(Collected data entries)
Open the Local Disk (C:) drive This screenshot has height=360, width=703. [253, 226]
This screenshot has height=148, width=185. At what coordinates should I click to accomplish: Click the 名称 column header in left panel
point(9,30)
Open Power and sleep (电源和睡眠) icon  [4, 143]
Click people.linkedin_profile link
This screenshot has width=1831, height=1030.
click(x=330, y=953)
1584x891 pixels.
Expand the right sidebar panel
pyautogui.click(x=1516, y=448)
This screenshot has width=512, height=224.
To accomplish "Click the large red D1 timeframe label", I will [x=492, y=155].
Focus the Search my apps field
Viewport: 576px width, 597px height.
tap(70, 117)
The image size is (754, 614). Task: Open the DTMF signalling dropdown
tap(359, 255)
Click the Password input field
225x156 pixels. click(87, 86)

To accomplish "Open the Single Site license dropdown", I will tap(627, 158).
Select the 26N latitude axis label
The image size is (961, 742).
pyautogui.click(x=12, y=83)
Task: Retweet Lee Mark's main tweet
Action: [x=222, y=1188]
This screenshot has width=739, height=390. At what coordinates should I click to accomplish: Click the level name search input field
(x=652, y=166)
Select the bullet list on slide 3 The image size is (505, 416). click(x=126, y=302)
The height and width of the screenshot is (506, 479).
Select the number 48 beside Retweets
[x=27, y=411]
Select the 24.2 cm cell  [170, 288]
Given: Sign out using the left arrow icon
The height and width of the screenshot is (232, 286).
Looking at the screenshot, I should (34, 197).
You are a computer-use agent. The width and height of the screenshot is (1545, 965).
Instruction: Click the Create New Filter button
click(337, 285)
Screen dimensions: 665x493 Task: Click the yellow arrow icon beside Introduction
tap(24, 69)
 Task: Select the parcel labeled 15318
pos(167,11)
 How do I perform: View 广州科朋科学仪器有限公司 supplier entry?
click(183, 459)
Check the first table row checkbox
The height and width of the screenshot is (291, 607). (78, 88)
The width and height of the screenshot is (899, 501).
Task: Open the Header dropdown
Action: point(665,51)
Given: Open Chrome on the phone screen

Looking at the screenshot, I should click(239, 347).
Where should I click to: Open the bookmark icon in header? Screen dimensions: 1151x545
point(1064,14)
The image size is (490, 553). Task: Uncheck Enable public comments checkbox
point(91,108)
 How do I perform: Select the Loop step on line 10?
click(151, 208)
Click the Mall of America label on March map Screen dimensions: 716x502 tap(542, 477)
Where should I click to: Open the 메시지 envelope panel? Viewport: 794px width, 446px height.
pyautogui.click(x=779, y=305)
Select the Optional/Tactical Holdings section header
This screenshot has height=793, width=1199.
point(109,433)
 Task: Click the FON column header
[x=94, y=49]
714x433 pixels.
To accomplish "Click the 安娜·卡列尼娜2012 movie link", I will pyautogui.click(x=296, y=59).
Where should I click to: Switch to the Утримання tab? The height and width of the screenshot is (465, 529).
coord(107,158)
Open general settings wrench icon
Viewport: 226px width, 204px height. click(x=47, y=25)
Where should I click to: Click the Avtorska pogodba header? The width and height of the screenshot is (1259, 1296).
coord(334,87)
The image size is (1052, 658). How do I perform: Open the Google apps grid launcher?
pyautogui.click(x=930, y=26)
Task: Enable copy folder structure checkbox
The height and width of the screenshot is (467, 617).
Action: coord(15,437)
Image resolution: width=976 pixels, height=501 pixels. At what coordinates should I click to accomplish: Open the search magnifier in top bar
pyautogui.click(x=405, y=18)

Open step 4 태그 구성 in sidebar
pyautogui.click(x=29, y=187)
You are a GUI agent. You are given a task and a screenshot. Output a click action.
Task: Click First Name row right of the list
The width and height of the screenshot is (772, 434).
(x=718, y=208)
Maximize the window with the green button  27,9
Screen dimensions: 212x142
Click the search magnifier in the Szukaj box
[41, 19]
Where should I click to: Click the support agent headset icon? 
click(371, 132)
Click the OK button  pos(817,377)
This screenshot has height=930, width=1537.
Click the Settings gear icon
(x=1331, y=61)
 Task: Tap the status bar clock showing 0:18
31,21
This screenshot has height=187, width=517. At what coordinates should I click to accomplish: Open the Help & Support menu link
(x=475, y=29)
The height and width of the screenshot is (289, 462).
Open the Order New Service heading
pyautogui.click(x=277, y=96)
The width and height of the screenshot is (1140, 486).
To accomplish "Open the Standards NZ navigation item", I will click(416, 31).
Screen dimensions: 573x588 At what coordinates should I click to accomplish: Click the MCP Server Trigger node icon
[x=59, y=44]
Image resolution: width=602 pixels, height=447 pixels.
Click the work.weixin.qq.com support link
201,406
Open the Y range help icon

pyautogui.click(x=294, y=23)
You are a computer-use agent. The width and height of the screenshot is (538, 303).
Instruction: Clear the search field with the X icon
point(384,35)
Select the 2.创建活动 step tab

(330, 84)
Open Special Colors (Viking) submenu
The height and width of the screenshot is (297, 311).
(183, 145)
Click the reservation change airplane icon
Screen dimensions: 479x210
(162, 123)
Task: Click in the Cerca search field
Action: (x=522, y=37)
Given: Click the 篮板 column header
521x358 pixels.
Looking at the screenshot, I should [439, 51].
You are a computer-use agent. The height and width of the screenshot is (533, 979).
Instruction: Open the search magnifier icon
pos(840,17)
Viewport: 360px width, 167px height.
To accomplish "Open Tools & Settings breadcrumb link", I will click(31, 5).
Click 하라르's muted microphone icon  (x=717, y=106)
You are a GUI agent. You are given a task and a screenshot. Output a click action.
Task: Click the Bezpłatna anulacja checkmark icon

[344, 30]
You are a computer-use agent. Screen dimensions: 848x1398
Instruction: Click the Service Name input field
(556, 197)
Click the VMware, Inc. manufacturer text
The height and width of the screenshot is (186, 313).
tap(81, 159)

### Task:
Please copy the lines in the records above between the one holding "The height and width of the screenshot is (467, 617)." and the one holding "Given: Click the 篮板 column header", inclusive, exactly and with no other line.

### Completed task:
The height and width of the screenshot is (467, 617).
Action: coord(15,437)
Image resolution: width=976 pixels, height=501 pixels. At what coordinates should I click to accomplish: Open the search magnifier in top bar
pyautogui.click(x=405, y=18)

Open step 4 태그 구성 in sidebar
pyautogui.click(x=29, y=187)
You are a GUI agent. You are given a task and a screenshot. Output a click action.
Task: Click First Name row right of the list
The width and height of the screenshot is (772, 434).
(x=718, y=208)
Maximize the window with the green button  27,9
Screen dimensions: 212x142
Click the search magnifier in the Szukaj box
[41, 19]
Where should I click to: Click the support agent headset icon? 
click(371, 132)
Click the OK button  pos(817,377)
This screenshot has height=930, width=1537.
Click the Settings gear icon
(x=1331, y=61)
 Task: Tap the status bar clock showing 0:18
31,21
This screenshot has height=187, width=517. At what coordinates should I click to accomplish: Open the Help & Support menu link
(x=475, y=29)
The height and width of the screenshot is (289, 462).
Open the Order New Service heading
pyautogui.click(x=277, y=96)
The width and height of the screenshot is (1140, 486).
To accomplish "Open the Standards NZ navigation item", I will click(416, 31).
Screen dimensions: 573x588 At what coordinates should I click to accomplish: Click the MCP Server Trigger node icon
[x=59, y=44]
Image resolution: width=602 pixels, height=447 pixels.
Click the work.weixin.qq.com support link
201,406
Open the Y range help icon

pyautogui.click(x=294, y=23)
You are a computer-use agent. The width and height of the screenshot is (538, 303).
Instruction: Clear the search field with the X icon
point(384,35)
Select the 2.创建活动 step tab

(330, 84)
Open Special Colors (Viking) submenu
The height and width of the screenshot is (297, 311).
(183, 145)
Click the reservation change airplane icon
Screen dimensions: 479x210
(162, 123)
Task: Click in the Cerca search field
Action: (x=522, y=37)
Given: Click the 篮板 column header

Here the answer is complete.